──────── DATA TO USE

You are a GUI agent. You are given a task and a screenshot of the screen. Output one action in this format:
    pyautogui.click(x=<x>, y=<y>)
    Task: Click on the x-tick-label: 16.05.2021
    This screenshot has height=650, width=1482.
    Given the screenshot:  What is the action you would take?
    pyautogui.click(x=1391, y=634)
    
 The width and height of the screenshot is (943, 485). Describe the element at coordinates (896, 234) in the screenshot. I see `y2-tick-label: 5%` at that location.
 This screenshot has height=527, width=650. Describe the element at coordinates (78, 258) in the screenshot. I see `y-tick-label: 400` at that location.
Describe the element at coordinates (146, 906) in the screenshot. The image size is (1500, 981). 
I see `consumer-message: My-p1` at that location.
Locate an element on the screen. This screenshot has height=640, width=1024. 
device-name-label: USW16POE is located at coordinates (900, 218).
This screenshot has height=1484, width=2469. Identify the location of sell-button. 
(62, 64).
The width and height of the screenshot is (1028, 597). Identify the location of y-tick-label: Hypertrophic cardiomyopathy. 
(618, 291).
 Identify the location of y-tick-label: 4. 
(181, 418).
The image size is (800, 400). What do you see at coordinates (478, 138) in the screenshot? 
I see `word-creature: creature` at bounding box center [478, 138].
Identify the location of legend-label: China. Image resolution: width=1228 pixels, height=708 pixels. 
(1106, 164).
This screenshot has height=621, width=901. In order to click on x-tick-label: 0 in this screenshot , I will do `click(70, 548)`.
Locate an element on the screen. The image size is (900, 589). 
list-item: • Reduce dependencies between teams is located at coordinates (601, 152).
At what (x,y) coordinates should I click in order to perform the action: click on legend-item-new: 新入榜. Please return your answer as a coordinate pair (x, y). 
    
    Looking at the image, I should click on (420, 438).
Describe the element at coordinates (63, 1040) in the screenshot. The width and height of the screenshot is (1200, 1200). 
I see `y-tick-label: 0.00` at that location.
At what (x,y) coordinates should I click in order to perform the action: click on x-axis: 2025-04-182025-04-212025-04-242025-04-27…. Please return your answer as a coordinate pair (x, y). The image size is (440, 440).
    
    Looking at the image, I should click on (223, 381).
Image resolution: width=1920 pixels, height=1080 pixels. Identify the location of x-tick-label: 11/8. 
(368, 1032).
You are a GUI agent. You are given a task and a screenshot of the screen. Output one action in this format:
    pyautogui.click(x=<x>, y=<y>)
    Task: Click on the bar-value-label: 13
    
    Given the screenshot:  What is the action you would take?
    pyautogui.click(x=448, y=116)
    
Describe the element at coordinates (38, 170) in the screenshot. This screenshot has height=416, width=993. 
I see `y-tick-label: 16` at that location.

────────────────

ABOUT THIS TASK: Render every line of the listing above as a Markdown table with the columns Row and Line, numbering each row and leaving out blank lines.

WORKED SOLUTION:
| Row | Line |
|---|---|
| 1 | You are a GUI agent. You are given a task and a screenshot of the screen. Output one action in this format: |
| 2 |     pyautogui.click(x=<x>, y=<y>) |
| 3 |     Task: Click on the x-tick-label: 16.05.2021 |
| 4 |     This screenshot has height=650, width=1482. |
| 5 |     Given the screenshot:  What is the action you would take? |
| 6 |     pyautogui.click(x=1391, y=634) |
| 7 |  The width and height of the screenshot is (943, 485). Describe the element at coordinates (896, 234) in the screenshot. I see `y2-tick-label: 5%` at that location. |
| 8 |  This screenshot has height=527, width=650. Describe the element at coordinates (78, 258) in the screenshot. I see `y-tick-label: 400` at that location. |
| 9 | Describe the element at coordinates (146, 906) in the screenshot. The image size is (1500, 981).  |
| 10 | I see `consumer-message: My-p1` at that location. |
| 11 | Locate an element on the screen. This screenshot has height=640, width=1024.  |
| 12 | device-name-label: USW16POE is located at coordinates (900, 218). |
| 13 | This screenshot has height=1484, width=2469. Identify the location of sell-button.  |
| 14 | (62, 64). |
| 15 | The width and height of the screenshot is (1028, 597). Identify the location of y-tick-label: Hypertrophic cardiomyopathy.  |
| 16 | (618, 291). |
| 17 |  Identify the location of y-tick-label: 4.  |
| 18 | (181, 418). |
| 19 | The image size is (800, 400). What do you see at coordinates (478, 138) in the screenshot?  |
| 20 | I see `word-creature: creature` at bounding box center [478, 138]. |
| 21 | Identify the location of legend-label: China. Image resolution: width=1228 pixels, height=708 pixels.  |
| 22 | (1106, 164). |
| 23 | This screenshot has height=621, width=901. In order to click on x-tick-label: 0 in this screenshot , I will do `click(70, 548)`. |
| 24 | Locate an element on the screen. The image size is (900, 589).  |
| 25 | list-item: • Reduce dependencies between teams is located at coordinates (601, 152). |
| 26 | At what (x,y) coordinates should I click in order to perform the action: click on legend-item-new: 新入榜. Please return your answer as a coordinate pair (x, y).  |
| 27 |     Looking at the image, I should click on (420, 438). |
| 28 | Describe the element at coordinates (63, 1040) in the screenshot. The width and height of the screenshot is (1200, 1200).  |
| 29 | I see `y-tick-label: 0.00` at that location. |
| 30 | At what (x,y) coordinates should I click in order to perform the action: click on x-axis: 2025-04-182025-04-212025-04-242025-04-27…. Please return your answer as a coordinate pair (x, y). The image size is (440, 440). |
| 31 |     Looking at the image, I should click on (223, 381). |
| 32 | Image resolution: width=1920 pixels, height=1080 pixels. Identify the location of x-tick-label: 11/8.  |
| 33 | (368, 1032). |
| 34 | You are a GUI agent. You are given a task and a screenshot of the screen. Output one action in this format: |
| 35 |     pyautogui.click(x=<x>, y=<y>) |
| 36 |     Task: Click on the bar-value-label: 13 |
| 37 |     Given the screenshot:  What is the action you would take? |
| 38 |     pyautogui.click(x=448, y=116) |
| 39 | Describe the element at coordinates (38, 170) in the screenshot. This screenshot has height=416, width=993.  |
| 40 | I see `y-tick-label: 16` at that location. |